DATA TO PROCESS:
====

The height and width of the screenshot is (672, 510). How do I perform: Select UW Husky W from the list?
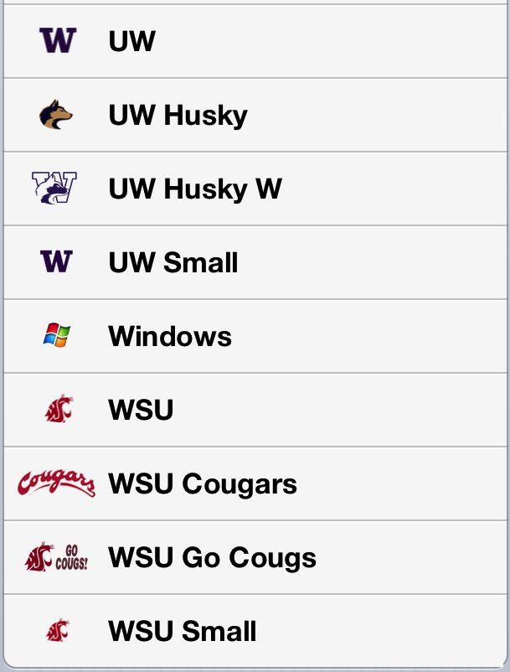pyautogui.click(x=255, y=189)
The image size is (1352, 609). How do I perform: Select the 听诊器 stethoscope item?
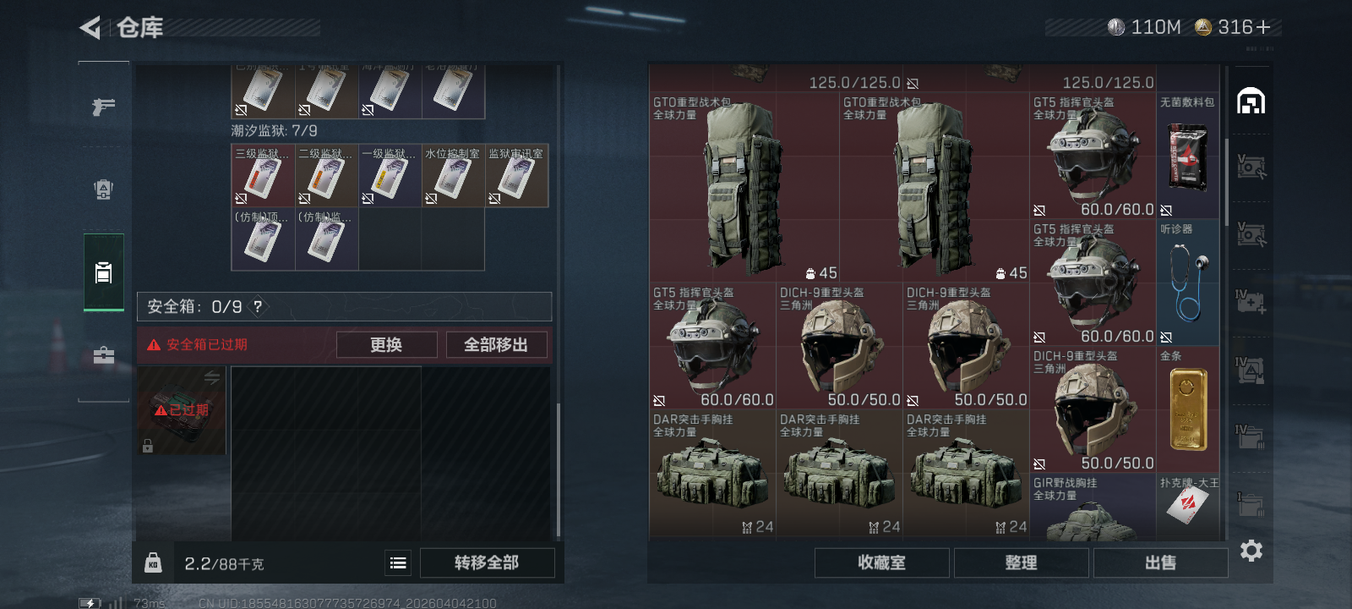coord(1187,283)
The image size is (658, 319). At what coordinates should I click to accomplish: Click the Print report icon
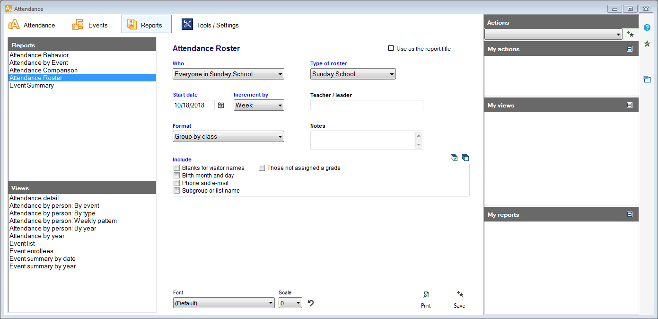426,295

====

The expected answer is the full listing above, transcribed exactly and without pictures.

The height and width of the screenshot is (672, 510). How do I perform: Select UW Husky W from the list?
pyautogui.click(x=255, y=189)
The image size is (1352, 609). How do I perform: Select the 听诊器 stethoscope item?
coord(1187,283)
The image size is (658, 319). At what coordinates should I click to accomplish: Click the Print report icon
426,295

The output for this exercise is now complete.